> _Set tasks_:
1. Summarize the problem write-up in two sentences.
2. Duplicate the part of the problem write-up that begins at the words "Here's the approach" and stops after "of the product.".
3. List every name the problem write-up gives to an array or a variable.

> _Given passage_:
------------------------------
1567. Maximum Length of Subarray With Positive Product


Problem Description

The given problem presents us with an array of integers, nums. Our task is to find the length of the longest subarray where the product of all the elements is positive. A subarray is defined as a contiguous part of the original array and can contain zero or more elements. The output should be the length of the longest such subarray.

To solve this problem, we must consider that the product of elements in a subarray is positive if there are an even number of negative numbers (including zero) because the product of two negatives is positive. We must also remember that the presence of a zero resets the product because any number multiplied by zero is zero.

Intuition

The intuition behind the solution is based on dynamic programming. We can keep track of the maximum subarray length with a positive product in two situations:

  • The current number is positive
  • The current number is negative

We do this through two variables, f1 and f2, where f1 represents the length of the subarray ending at the current position with a positive product, and f2 (if non-zero) represents the length of a subarray ending at the current position with a negative product.

Here's the approach to arrive at the solution:

  1. Initialize f1 and f2. If the first number is positive, f1 starts at 1, and if it's negative, f2 starts at 1. This sets up our initial condition.
  2. Iterate through the array, starting from the second element, and update f1 and f2 based on the current number:
  • If the current number is positive:
    • Increment f1 because a positive number won't change the sign of the product.
------------------------------
> _Dataset content_:

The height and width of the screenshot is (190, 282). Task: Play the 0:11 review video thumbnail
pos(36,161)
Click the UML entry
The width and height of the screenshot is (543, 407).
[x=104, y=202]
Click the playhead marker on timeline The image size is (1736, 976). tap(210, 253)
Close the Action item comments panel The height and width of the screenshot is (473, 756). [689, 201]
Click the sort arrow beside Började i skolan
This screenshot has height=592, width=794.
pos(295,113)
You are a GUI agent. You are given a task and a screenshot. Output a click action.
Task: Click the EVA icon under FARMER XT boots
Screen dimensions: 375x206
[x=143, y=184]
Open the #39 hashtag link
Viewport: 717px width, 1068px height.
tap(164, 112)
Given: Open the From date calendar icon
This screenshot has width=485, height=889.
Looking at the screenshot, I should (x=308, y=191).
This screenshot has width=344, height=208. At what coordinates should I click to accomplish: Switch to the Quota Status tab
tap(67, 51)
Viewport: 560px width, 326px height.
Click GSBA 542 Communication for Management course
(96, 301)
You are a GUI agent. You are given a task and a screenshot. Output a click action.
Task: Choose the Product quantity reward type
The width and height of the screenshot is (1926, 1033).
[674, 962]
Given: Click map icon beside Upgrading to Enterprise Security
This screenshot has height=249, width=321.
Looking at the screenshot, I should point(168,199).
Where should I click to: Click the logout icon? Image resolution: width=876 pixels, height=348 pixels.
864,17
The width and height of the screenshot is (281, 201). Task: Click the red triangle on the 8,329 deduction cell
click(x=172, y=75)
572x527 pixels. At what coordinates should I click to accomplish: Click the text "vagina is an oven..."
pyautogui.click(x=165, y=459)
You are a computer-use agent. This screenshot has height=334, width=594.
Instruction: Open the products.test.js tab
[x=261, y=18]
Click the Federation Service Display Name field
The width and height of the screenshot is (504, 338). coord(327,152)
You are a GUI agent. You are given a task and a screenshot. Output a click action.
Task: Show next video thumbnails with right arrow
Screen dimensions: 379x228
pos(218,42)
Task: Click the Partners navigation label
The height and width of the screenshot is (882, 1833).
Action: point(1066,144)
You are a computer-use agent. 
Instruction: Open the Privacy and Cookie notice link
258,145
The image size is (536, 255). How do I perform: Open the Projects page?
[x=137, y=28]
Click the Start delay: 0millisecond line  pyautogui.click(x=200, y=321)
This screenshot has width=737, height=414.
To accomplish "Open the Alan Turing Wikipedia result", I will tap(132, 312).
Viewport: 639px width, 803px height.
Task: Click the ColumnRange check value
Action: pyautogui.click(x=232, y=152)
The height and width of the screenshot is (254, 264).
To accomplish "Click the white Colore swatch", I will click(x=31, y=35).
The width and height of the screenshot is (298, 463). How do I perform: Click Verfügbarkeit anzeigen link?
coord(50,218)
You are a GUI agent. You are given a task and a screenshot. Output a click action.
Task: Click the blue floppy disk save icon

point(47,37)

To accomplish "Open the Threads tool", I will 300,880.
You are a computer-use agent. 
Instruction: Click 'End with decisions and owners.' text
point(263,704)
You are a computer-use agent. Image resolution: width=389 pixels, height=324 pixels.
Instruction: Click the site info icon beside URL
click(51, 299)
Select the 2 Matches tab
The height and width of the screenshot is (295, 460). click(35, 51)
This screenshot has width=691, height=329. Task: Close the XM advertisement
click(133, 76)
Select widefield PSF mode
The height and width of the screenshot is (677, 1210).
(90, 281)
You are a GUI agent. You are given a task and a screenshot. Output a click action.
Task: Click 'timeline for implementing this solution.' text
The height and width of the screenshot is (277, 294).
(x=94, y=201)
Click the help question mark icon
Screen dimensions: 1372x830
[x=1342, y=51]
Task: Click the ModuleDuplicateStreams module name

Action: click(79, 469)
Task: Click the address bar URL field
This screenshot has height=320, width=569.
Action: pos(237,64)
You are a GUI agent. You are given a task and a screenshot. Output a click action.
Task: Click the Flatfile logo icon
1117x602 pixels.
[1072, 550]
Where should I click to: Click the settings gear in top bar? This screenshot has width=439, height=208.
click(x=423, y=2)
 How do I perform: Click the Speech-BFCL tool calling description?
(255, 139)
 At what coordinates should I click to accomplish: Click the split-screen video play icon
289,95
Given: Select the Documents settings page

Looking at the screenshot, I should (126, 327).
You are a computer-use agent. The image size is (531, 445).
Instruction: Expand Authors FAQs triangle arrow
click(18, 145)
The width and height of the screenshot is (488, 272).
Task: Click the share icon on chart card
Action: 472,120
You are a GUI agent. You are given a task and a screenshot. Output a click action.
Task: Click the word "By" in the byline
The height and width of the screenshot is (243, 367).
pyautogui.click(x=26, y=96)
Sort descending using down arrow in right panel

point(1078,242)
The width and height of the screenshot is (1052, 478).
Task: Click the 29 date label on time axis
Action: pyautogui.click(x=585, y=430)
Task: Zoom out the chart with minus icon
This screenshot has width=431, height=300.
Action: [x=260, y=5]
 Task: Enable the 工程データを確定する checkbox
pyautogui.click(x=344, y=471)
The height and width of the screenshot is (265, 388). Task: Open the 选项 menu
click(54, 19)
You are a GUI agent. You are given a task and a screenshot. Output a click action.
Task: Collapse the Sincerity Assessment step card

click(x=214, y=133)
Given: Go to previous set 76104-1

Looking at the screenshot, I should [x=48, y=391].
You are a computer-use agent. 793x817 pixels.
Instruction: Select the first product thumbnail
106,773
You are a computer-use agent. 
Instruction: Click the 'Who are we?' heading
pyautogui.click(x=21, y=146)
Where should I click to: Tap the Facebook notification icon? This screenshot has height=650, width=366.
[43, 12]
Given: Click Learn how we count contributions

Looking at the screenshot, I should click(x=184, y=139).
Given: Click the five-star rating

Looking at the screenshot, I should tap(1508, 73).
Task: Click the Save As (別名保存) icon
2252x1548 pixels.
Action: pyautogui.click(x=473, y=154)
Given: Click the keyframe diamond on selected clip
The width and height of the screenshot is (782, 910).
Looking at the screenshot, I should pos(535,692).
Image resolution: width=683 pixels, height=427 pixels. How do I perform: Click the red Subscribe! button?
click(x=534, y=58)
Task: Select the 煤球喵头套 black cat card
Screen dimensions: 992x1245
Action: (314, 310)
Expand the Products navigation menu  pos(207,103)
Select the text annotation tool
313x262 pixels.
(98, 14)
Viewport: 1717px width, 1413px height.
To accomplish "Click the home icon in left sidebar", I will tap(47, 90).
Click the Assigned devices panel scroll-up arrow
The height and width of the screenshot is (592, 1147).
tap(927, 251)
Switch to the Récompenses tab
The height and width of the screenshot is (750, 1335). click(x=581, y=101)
------------------------------
> _Response list_:
1. The problem asks for the length of the longest contiguous subarray of the integer array nums whose elements have a positive product, keeping in mind that a zero resets the product. The solution uses dynamic programming with two variables, f1 and f2, which track the lengths of subarrays ending at the current position with a positive product and with a negative product.

2.
Here's the approach to arrive at the solution:

  1. Initialize f1 and f2. If the first number is positive, f1 starts at 1, and if it's negative, f2 starts at 1. This sets up our initial condition.
  2. Iterate through the array, starting from the second element, and update f1 and f2 based on the current number:
  • If the current number is positive:
    • Increment f1 because a positive number won't change the sign of the product.

3.
- nums
- f1
- f2